O pássaro viu-se em um lugar cheio de pássaros, mas onde não
havia nenhum gato, criança ou outro predador. Além disso, pencas de frutinhas deliciosas
penduradas nas árvores, flores cheias de néctar, lagos com água fresca... Ali
havia sempre sombra e sol, chuva e luar. Um lugar onde se podia trinar à
vontade, sem sustos, pela eternidade. O passarinho então viu o letreiro: estava
no PARAÍSO.
...
O velório foi concorrido, pois muitos empregados da firma do
marido de Laura esperavam cair nas boas graças do chefe. Não custava ir dar um
adeus à avó da esposa dele, mesmo que ficassem meio apartados, conversando em
voz baixa. Poucos familiares, incluindo Laura e o garoto, circundavam o caixão.
Disseram a Jairzinho para se despedir.
- O que acontece agora? – disse o menino, olhos fixos no
cadáver.
- O corpo da vovó vai para o cemitério – disse Laura. – Mas
a lembrança dela continua com a gente...
- E a lembrança dela vai com ela, não é?
O menino se referia à última lembrança escolhida. Ambos, mãe
e filho, olharam para a caixinha preta na mão da defunta. Os rapazes da firma
também tinham se aproximado, mãos cruzadas na frente do terno social, cabeça
levemente inclinada em sinal de respeito. Um deles, representando os demais,
comentou:
- Parece que ela está sorrindo... Não deve ter sofrido.

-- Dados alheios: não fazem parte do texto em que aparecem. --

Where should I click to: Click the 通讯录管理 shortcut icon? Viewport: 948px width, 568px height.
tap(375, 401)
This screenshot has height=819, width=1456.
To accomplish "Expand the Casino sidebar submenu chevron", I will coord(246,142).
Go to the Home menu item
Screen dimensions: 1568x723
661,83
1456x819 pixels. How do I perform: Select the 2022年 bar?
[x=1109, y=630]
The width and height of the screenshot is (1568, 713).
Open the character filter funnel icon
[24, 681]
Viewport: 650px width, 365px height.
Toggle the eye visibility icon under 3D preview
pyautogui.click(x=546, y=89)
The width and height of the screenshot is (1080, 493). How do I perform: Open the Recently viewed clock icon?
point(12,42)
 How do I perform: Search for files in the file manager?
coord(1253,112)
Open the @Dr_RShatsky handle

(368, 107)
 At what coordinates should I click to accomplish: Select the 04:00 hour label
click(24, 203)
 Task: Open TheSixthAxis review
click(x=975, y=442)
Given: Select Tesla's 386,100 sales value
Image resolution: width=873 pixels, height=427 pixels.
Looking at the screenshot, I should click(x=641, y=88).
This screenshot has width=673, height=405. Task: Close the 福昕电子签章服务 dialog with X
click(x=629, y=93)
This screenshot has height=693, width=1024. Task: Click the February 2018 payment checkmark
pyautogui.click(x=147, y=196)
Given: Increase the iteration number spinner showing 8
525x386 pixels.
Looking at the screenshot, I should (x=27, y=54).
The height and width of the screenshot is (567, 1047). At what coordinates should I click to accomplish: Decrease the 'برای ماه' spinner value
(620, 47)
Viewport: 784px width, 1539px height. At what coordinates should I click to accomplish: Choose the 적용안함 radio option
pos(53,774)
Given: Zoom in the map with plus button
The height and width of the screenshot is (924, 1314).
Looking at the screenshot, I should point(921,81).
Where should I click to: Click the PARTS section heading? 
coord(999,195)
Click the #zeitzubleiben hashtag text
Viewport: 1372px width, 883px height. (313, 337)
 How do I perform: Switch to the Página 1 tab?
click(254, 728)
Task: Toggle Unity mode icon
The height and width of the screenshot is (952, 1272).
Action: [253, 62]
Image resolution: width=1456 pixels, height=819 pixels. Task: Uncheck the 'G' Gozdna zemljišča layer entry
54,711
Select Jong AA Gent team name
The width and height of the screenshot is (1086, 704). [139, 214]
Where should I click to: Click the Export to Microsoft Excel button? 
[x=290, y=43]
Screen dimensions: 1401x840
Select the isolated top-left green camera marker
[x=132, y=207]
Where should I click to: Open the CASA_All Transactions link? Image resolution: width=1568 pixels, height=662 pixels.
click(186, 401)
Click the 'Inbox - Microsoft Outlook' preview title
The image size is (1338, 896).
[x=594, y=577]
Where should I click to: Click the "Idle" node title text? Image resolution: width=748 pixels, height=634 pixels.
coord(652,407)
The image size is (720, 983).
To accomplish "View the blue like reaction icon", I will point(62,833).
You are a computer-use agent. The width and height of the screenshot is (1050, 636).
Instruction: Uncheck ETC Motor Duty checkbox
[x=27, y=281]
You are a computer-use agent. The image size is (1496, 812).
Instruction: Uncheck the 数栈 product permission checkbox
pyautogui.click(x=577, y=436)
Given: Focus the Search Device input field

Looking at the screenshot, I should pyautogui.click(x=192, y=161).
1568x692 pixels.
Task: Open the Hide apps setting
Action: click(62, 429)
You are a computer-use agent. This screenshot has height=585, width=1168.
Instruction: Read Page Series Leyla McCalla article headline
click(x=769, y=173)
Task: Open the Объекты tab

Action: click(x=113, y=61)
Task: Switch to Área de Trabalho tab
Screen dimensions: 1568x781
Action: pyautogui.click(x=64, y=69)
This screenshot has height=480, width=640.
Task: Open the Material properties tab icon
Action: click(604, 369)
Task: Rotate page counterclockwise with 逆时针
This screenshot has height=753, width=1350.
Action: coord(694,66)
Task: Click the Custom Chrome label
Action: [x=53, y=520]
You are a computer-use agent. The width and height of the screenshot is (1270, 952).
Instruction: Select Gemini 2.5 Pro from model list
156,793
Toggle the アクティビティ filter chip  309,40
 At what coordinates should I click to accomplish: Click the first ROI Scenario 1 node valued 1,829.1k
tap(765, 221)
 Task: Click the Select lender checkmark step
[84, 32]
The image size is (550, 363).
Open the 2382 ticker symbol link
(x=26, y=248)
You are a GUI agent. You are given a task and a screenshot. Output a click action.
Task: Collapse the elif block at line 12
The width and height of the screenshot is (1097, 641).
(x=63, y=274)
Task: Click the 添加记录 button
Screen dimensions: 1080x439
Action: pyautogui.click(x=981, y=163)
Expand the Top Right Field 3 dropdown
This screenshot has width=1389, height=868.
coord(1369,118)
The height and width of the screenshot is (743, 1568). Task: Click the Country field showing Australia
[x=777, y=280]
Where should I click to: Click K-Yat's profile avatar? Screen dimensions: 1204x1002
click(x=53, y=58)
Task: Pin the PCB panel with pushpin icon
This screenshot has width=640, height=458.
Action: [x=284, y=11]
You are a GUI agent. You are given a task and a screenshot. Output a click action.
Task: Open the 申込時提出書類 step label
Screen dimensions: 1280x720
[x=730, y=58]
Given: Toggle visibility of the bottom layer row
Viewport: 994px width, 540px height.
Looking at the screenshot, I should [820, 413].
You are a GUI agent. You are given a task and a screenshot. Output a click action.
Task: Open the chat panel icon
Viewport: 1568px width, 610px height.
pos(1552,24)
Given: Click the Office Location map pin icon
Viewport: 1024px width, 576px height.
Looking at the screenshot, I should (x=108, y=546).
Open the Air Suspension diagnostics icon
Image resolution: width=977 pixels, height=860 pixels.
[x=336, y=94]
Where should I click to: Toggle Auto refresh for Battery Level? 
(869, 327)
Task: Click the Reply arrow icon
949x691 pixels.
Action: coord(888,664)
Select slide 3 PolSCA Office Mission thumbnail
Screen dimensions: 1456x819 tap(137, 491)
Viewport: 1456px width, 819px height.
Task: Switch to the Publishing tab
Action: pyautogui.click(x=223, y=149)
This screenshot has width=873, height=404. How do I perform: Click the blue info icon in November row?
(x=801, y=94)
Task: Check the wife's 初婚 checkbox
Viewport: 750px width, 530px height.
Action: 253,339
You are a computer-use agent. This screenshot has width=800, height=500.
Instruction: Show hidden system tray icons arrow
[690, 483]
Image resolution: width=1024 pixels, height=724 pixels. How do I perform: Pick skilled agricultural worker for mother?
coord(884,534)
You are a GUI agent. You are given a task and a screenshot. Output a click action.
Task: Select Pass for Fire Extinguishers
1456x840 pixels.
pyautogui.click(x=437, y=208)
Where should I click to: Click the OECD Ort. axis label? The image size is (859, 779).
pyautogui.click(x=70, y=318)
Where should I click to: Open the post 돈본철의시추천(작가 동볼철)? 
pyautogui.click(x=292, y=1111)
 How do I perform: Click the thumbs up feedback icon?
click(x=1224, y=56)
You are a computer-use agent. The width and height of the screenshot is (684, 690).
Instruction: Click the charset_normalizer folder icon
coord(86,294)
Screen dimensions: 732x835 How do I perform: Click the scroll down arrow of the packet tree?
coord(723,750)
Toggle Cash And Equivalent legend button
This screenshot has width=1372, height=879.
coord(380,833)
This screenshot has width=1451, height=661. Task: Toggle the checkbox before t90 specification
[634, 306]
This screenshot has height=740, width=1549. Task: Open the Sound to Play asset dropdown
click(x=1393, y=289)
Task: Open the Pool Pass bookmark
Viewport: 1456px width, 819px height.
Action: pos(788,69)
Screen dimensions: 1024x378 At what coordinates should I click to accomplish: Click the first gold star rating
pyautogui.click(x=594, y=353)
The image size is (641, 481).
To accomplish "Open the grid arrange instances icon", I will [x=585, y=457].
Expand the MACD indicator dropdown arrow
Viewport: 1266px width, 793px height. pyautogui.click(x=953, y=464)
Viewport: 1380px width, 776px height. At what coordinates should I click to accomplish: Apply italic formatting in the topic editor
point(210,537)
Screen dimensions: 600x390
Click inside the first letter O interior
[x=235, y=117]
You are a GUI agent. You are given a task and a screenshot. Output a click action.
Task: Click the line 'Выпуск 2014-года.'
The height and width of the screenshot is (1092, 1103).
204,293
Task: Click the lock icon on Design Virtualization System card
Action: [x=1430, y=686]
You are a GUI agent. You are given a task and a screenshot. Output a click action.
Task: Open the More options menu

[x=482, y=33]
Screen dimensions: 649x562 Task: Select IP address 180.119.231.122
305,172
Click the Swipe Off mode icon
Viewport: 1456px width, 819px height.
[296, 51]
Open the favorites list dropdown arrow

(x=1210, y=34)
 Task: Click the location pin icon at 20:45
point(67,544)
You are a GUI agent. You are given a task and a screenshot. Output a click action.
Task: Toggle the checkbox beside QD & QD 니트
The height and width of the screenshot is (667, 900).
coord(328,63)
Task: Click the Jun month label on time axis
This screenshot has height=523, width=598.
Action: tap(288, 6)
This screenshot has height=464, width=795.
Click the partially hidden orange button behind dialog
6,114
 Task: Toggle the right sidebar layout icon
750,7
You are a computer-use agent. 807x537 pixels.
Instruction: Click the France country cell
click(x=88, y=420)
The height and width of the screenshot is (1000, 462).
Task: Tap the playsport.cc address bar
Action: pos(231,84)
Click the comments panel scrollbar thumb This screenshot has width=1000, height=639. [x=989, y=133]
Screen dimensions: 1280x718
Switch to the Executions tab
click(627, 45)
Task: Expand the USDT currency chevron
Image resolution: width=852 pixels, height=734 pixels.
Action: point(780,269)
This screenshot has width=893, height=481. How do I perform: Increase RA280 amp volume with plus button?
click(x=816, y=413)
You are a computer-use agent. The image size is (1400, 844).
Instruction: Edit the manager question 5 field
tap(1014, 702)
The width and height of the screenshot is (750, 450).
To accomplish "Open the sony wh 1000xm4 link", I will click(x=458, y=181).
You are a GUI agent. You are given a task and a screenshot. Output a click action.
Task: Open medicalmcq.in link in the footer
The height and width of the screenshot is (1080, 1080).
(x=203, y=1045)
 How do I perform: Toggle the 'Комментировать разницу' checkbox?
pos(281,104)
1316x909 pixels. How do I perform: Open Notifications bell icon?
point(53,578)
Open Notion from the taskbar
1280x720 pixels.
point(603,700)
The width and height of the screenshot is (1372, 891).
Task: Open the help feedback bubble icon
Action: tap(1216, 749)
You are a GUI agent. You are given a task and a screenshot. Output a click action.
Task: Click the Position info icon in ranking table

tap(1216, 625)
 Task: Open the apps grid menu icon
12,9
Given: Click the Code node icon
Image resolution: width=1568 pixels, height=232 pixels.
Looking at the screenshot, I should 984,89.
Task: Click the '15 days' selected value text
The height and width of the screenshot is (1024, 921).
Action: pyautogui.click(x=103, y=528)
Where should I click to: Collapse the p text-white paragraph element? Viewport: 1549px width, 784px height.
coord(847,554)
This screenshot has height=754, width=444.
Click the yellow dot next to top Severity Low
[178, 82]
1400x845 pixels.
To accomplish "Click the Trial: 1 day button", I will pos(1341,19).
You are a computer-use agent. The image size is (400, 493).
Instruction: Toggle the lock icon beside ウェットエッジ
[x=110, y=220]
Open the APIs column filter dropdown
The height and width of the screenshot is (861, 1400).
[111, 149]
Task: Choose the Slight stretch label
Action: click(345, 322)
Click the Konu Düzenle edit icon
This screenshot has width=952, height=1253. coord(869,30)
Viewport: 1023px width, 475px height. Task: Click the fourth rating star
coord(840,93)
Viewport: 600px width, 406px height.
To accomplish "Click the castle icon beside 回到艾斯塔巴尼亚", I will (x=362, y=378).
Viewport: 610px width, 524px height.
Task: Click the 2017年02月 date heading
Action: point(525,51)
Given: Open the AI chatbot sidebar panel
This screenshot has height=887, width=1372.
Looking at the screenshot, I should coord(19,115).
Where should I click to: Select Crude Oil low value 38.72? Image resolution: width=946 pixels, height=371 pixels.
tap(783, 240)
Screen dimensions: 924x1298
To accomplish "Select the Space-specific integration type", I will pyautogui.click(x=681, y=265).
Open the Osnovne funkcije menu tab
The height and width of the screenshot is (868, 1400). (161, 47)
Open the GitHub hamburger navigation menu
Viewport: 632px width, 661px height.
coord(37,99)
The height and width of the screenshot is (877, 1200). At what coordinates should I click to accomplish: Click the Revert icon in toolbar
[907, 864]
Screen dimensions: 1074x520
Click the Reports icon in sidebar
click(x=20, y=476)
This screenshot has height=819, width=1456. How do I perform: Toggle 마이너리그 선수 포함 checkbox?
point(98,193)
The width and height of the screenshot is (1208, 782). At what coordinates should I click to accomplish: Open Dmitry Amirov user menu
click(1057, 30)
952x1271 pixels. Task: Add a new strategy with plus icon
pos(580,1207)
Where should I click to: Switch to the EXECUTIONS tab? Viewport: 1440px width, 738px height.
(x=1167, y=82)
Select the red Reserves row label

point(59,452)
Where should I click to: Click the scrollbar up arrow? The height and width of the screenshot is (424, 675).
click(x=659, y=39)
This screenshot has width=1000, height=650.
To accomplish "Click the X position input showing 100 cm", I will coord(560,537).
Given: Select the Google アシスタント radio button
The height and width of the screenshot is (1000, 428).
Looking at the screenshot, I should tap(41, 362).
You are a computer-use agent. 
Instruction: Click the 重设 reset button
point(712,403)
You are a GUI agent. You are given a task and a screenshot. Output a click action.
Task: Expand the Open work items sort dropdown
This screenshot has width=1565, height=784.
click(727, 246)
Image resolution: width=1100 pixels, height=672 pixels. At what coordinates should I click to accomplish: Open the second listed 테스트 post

Morreu como um passarinho.
Ouviram-se suspiros aqui e ali, como se os vivos estivessem
digerindo suas emoções diante da morte.
A velha foi levada ao cemitério numa cerimônia breve. O
caixão foi conduzido pelo marido de Laura e mais cinco rapazes. Não houve
discursos, apenas flores e torrões de terra jogados lentamente na cova aberta.
No caminho de volta para casa, Laura tinha os olhos
vermelhos, mas secos. Jairzinho voltara a seu celular. Mesmo assim, foi sua
esperteza que percebeu algo no chão, ao entrarem em casa.
- Olha, mãe! É a caixinha de lembrança da vovó...
Laura pegou e abriu o objeto que a defunta, propositalmente
ou não, deixara para trás. A caixa estava vazia.